"""

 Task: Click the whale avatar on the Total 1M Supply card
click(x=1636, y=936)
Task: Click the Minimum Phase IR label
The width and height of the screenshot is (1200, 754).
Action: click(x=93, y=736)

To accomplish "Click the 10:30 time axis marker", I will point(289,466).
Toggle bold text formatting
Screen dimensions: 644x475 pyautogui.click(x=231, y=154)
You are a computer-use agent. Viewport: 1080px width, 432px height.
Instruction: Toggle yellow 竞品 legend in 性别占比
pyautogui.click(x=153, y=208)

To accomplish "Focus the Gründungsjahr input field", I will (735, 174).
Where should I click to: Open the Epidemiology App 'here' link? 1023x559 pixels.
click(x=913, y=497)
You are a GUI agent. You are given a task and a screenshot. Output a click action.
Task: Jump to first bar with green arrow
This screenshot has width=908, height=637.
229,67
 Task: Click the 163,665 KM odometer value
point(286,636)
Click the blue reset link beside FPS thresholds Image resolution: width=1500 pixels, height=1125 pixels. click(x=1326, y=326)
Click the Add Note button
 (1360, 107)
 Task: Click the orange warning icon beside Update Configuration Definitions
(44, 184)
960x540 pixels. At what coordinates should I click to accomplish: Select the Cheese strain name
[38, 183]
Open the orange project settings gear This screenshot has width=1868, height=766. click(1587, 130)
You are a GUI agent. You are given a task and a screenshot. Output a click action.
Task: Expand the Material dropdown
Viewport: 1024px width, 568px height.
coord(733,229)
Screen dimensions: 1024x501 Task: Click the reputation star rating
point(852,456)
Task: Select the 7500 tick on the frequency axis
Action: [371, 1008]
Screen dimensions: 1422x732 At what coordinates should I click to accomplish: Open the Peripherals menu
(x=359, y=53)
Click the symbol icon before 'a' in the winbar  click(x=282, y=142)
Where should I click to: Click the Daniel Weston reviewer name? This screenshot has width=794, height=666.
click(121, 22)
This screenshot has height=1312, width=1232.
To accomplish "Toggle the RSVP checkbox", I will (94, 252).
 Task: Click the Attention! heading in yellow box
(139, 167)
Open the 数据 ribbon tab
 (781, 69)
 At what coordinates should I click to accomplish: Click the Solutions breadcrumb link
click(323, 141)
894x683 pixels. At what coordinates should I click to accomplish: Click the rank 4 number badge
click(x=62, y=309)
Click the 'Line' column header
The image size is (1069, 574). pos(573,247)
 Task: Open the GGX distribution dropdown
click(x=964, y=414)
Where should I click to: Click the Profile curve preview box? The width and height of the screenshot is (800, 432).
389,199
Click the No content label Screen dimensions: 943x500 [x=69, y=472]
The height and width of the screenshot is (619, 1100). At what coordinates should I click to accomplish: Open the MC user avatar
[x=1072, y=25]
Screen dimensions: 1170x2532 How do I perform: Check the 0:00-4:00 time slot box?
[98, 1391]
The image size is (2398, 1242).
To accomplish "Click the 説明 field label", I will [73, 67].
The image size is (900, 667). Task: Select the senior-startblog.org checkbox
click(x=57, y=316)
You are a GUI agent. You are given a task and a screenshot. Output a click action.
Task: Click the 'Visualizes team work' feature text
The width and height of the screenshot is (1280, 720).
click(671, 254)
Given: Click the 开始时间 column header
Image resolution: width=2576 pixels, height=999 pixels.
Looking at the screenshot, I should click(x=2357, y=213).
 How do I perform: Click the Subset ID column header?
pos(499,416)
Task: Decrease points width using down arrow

"""

EXERCISE OBJECTIVE:
In full and unchanged, repeat the data above.

REPLY TO THE TASK:
 Task: Click the whale avatar on the Total 1M Supply card
click(x=1636, y=936)
Task: Click the Minimum Phase IR label
The width and height of the screenshot is (1200, 754).
Action: click(x=93, y=736)

To accomplish "Click the 10:30 time axis marker", I will point(289,466).
Toggle bold text formatting
Screen dimensions: 644x475 pyautogui.click(x=231, y=154)
You are a computer-use agent. Viewport: 1080px width, 432px height.
Instruction: Toggle yellow 竞品 legend in 性别占比
pyautogui.click(x=153, y=208)

To accomplish "Focus the Gründungsjahr input field", I will (735, 174).
Where should I click to: Open the Epidemiology App 'here' link? 1023x559 pixels.
click(x=913, y=497)
You are a GUI agent. You are given a task and a screenshot. Output a click action.
Task: Jump to first bar with green arrow
This screenshot has width=908, height=637.
229,67
 Task: Click the 163,665 KM odometer value
point(286,636)
Click the blue reset link beside FPS thresholds Image resolution: width=1500 pixels, height=1125 pixels. click(x=1326, y=326)
Click the Add Note button
 (1360, 107)
 Task: Click the orange warning icon beside Update Configuration Definitions
(44, 184)
960x540 pixels. At what coordinates should I click to accomplish: Select the Cheese strain name
[38, 183]
Open the orange project settings gear This screenshot has width=1868, height=766. click(1587, 130)
You are a GUI agent. You are given a task and a screenshot. Output a click action.
Task: Expand the Material dropdown
Viewport: 1024px width, 568px height.
coord(733,229)
Screen dimensions: 1024x501 Task: Click the reputation star rating
point(852,456)
Task: Select the 7500 tick on the frequency axis
Action: [371, 1008]
Screen dimensions: 1422x732 At what coordinates should I click to accomplish: Open the Peripherals menu
(x=359, y=53)
Click the symbol icon before 'a' in the winbar  click(x=282, y=142)
Where should I click to: Click the Daniel Weston reviewer name? This screenshot has width=794, height=666.
click(121, 22)
This screenshot has height=1312, width=1232.
To accomplish "Toggle the RSVP checkbox", I will (94, 252).
 Task: Click the Attention! heading in yellow box
(139, 167)
Open the 数据 ribbon tab
 (781, 69)
 At what coordinates should I click to accomplish: Click the Solutions breadcrumb link
click(323, 141)
894x683 pixels. At what coordinates should I click to accomplish: Click the rank 4 number badge
click(x=62, y=309)
Click the 'Line' column header
The image size is (1069, 574). pos(573,247)
 Task: Open the GGX distribution dropdown
click(x=964, y=414)
Where should I click to: Click the Profile curve preview box? The width and height of the screenshot is (800, 432).
389,199
Click the No content label Screen dimensions: 943x500 [x=69, y=472]
The height and width of the screenshot is (619, 1100). At what coordinates should I click to accomplish: Open the MC user avatar
[x=1072, y=25]
Screen dimensions: 1170x2532 How do I perform: Check the 0:00-4:00 time slot box?
[98, 1391]
The image size is (2398, 1242).
To accomplish "Click the 説明 field label", I will [73, 67].
The image size is (900, 667). Task: Select the senior-startblog.org checkbox
click(x=57, y=316)
You are a GUI agent. You are given a task and a screenshot. Output a click action.
Task: Click the 'Visualizes team work' feature text
The width and height of the screenshot is (1280, 720).
click(671, 254)
Given: Click the 开始时间 column header
Image resolution: width=2576 pixels, height=999 pixels.
Looking at the screenshot, I should click(x=2357, y=213).
 How do I perform: Click the Subset ID column header?
pos(499,416)
Task: Decrease points width using down arrow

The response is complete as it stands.